● **Work instructions**: Update the rows below by changing each "Viewport" to "Window size", keeping every other character as it is.

[begin Supplied material]

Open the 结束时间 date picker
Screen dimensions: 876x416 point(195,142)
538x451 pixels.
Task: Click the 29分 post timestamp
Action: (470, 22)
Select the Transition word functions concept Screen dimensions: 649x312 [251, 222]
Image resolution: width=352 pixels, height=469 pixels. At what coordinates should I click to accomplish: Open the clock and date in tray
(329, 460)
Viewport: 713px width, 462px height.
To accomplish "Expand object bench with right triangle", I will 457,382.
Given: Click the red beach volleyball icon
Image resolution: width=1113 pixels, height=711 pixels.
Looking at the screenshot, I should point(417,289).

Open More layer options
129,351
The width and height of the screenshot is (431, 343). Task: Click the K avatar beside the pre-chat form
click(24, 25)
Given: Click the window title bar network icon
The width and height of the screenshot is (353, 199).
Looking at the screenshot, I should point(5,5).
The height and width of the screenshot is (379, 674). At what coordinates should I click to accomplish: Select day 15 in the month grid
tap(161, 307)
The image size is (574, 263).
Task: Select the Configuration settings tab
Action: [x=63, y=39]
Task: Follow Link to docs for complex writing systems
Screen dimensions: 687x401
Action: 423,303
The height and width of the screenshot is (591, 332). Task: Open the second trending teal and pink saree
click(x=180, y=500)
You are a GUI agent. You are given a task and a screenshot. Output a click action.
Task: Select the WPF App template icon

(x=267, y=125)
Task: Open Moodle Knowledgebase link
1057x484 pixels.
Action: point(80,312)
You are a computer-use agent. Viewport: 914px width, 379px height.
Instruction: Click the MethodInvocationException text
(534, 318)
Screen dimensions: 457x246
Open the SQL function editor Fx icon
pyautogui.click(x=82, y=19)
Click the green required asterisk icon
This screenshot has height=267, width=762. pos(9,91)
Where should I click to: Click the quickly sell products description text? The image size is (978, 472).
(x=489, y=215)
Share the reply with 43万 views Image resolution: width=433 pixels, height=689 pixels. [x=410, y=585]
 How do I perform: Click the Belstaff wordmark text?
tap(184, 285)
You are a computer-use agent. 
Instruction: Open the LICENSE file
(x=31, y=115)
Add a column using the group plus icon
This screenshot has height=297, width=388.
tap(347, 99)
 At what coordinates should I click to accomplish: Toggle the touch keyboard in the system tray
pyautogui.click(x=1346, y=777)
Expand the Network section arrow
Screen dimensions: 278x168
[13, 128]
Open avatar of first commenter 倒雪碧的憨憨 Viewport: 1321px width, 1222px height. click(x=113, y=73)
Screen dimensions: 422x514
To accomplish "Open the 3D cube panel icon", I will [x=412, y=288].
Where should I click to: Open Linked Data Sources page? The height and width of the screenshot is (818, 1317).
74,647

[end Supplied material]

● **Result of this exercise**:
Open the 结束时间 date picker
Screen dimensions: 876x416 point(195,142)
538x451 pixels.
Task: Click the 29分 post timestamp
Action: (470, 22)
Select the Transition word functions concept Screen dimensions: 649x312 [251, 222]
Image resolution: width=352 pixels, height=469 pixels. At what coordinates should I click to accomplish: Open the clock and date in tray
(329, 460)
Window size: 713px width, 462px height.
To accomplish "Expand object bench with right triangle", I will 457,382.
Given: Click the red beach volleyball icon
Image resolution: width=1113 pixels, height=711 pixels.
Looking at the screenshot, I should point(417,289).

Open More layer options
129,351
The width and height of the screenshot is (431, 343). Task: Click the K avatar beside the pre-chat form
click(24, 25)
Given: Click the window title bar network icon
The width and height of the screenshot is (353, 199).
Looking at the screenshot, I should point(5,5).
The height and width of the screenshot is (379, 674). At what coordinates should I click to accomplish: Select day 15 in the month grid
tap(161, 307)
The image size is (574, 263).
Task: Select the Configuration settings tab
Action: [x=63, y=39]
Task: Follow Link to docs for complex writing systems
Screen dimensions: 687x401
Action: 423,303
The height and width of the screenshot is (591, 332). Task: Open the second trending teal and pink saree
click(x=180, y=500)
You are a GUI agent. You are given a task and a screenshot. Output a click action.
Task: Select the WPF App template icon

(x=267, y=125)
Task: Open Moodle Knowledgebase link
1057x484 pixels.
Action: point(80,312)
You are a computer-use agent. Window size: 914px width, 379px height.
Instruction: Click the MethodInvocationException text
(534, 318)
Screen dimensions: 457x246
Open the SQL function editor Fx icon
pyautogui.click(x=82, y=19)
Click the green required asterisk icon
This screenshot has height=267, width=762. pos(9,91)
Where should I click to: Click the quickly sell products description text? The image size is (978, 472).
(x=489, y=215)
Share the reply with 43万 views Image resolution: width=433 pixels, height=689 pixels. [x=410, y=585]
 How do I perform: Click the Belstaff wordmark text?
tap(184, 285)
You are a computer-use agent. 
Instruction: Open the LICENSE file
(x=31, y=115)
Add a column using the group plus icon
This screenshot has height=297, width=388.
tap(347, 99)
 At what coordinates should I click to accomplish: Toggle the touch keyboard in the system tray
pyautogui.click(x=1346, y=777)
Expand the Network section arrow
Screen dimensions: 278x168
[13, 128]
Open avatar of first commenter 倒雪碧的憨憨 Window size: 1321px width, 1222px height. click(x=113, y=73)
Screen dimensions: 422x514
To accomplish "Open the 3D cube panel icon", I will [x=412, y=288].
Where should I click to: Open Linked Data Sources page? The height and width of the screenshot is (818, 1317).
74,647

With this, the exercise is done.